Overall, and in blunt terms, targeting this strategic level ‘hotwires’ climate change policymaking over large areas, helping to raise standards while bypassing, to an extent, local capacity shortages.
Action research as a way of building capacity and generating certainty
While they may be well placed to pursue strong climate change agendas, CAs’ resourcing pressures can be as acute as those faced by LPAs. Liverpool City Region CA, for example, has two full-time planners working on their SDS. Greater Manchester, despite its size and status, has only a handful. Given this, a traditional ‘arms-length’ approach to best practice research – producing findings and then casting it out to the policy community – are not particularly effective. What is needed is to actively build capacity in planning for climate resilience during the research process, and be directly involved in policymaking when needed.
To these ends, we settled on an “action research” approach, in which an RTPI officer would be embedded in a CA and work directly on policymaking. As well as capacity building, our shared experience of the policy process will then directly inform the contents of the guide itself and ensure that it responds to the issues planners face on the ground when grappling with climate resilience.
Policy successfully developed in the field will then feed back into our guidance on strategic planning for climate resilience, bringing with it a reassurance that it has been successfully deployed and undergone thorough examination. This may help to addressing the uncertainty which currently dogs many CAs and LPAs in their attempts to adopt best practice policy and standards, especially on the subject of viability.
Liverpool City Region
Liverpool City Region was the obvious CA to work with in this project. First, the timing is right; in the pipeline of CAs with the power to produce SDSs, they are likely to be the first to do so. Getting their strategy right is therefore crucial not only for the city region’s 1.6m people, but for the whole project of decentralisation. We want metro mayors to see the benefits, rather than risks, of bold strategic planning for climate change and other issues, and lobby for the devolution of further powers.

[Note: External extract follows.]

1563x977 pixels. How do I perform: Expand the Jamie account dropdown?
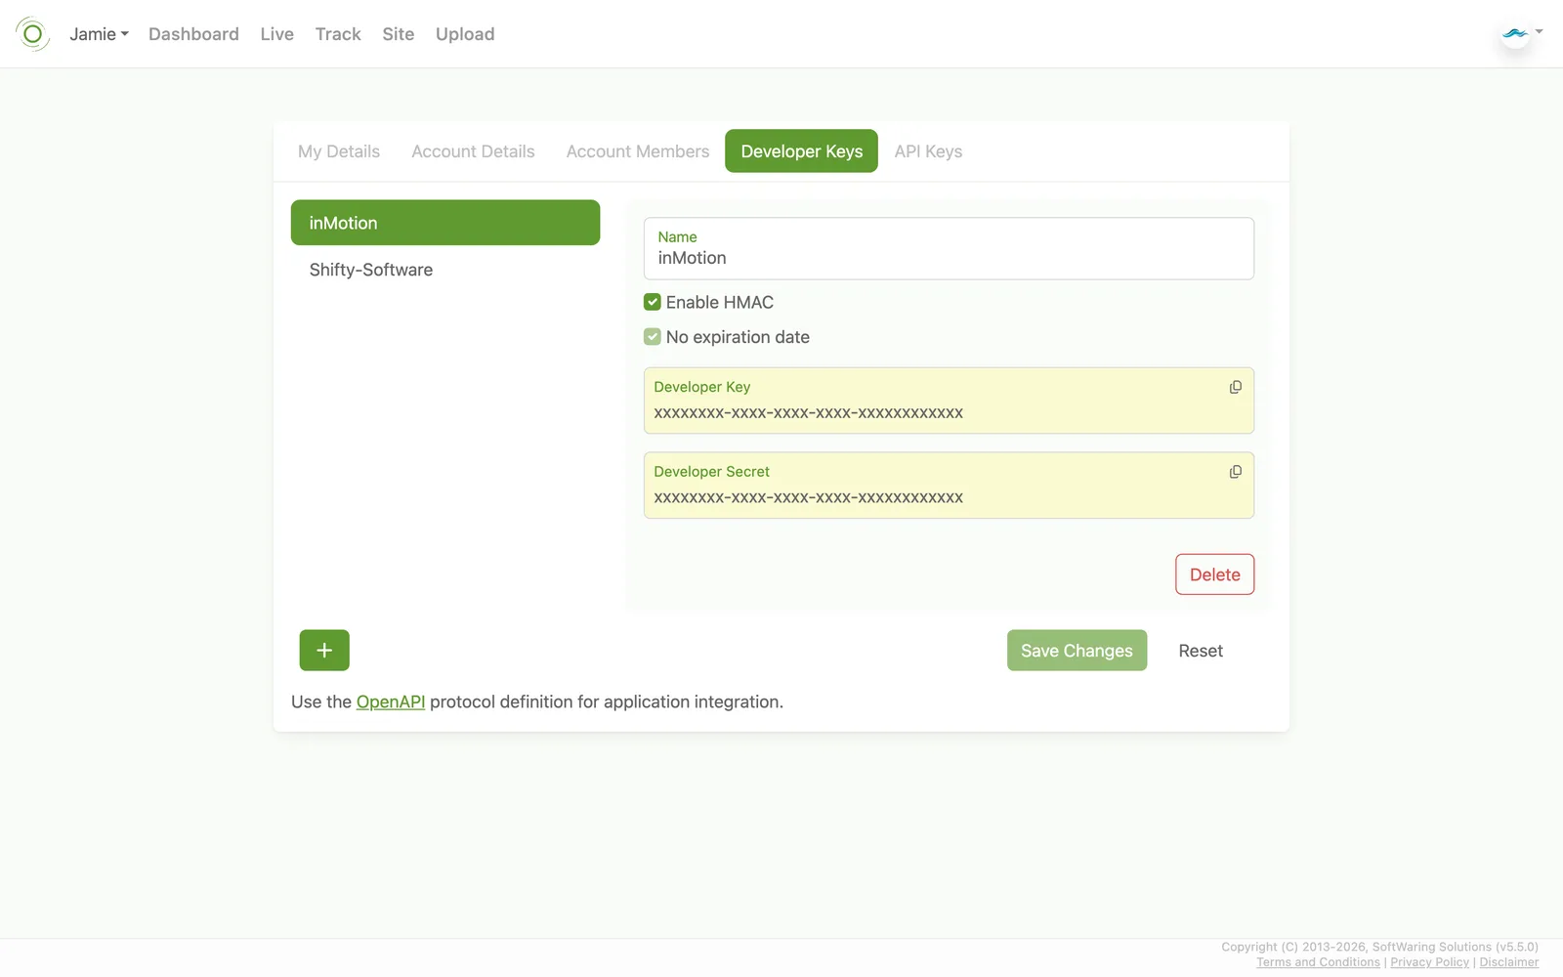coord(99,34)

Second, the University of Liverpool is home to a world-class, RTPI-accredited planning school, with expertise in environmental planning. We strategically commissioned the school to develop a portfolio of best practice strategic planning for climate resilience case studies with the intention that, by purposefully drawing on local expertise in this way, we could strengthen Merseyside’s urban climate resilience policy network, and in particular ensure cross-pollination between planning academia and practice.

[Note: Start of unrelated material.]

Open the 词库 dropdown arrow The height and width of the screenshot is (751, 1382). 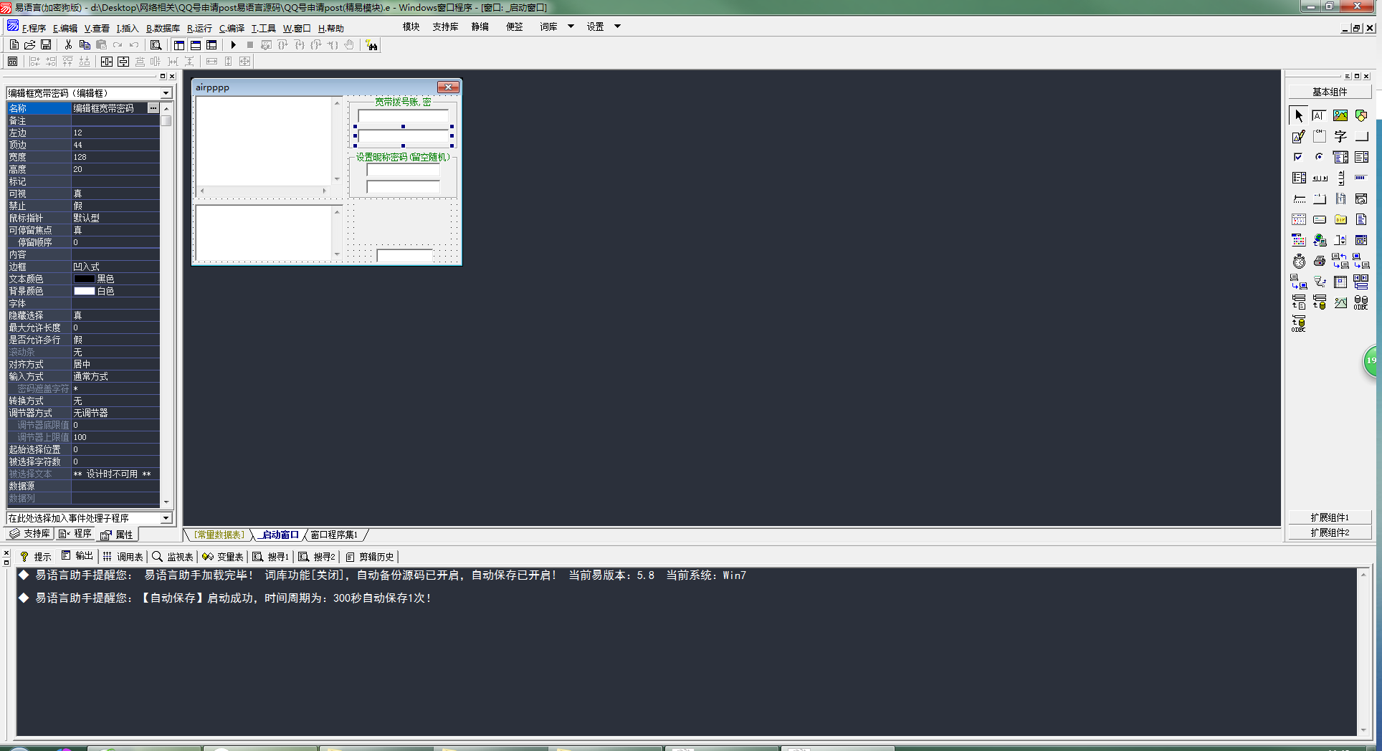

Thirdly and finally, there was a meeting of minds on the need for socially conscious approach to resilience planning. Indeed, the concept of ‘climate justice’ is central to our work, while equity and fairness were key pillars of LCR metro mayor Steve Rotheram’s manifesto. These concepts have influenced his thinking on planning for climate change, as he outlined in this recent article.
Now is the time to take risks
By taking an action-orientated approach to this project, we hope to develop policymaking capacity on climate resilience in Liverpool, while also building certainty and ensuring the guidance we produce is as valuable as possible for planners across England.
This is certainly an experiment, and being involved with ‘live’ policy brings with it a range of risks. But the scale of the climate challenge means that we need to break old boundaries if our sector is going to play its part it in driving the massive social, technological and economic changes required.
There is an ethical imperative on all of us in the built environment to begin taking risks, find new ways to work, and push the envelope.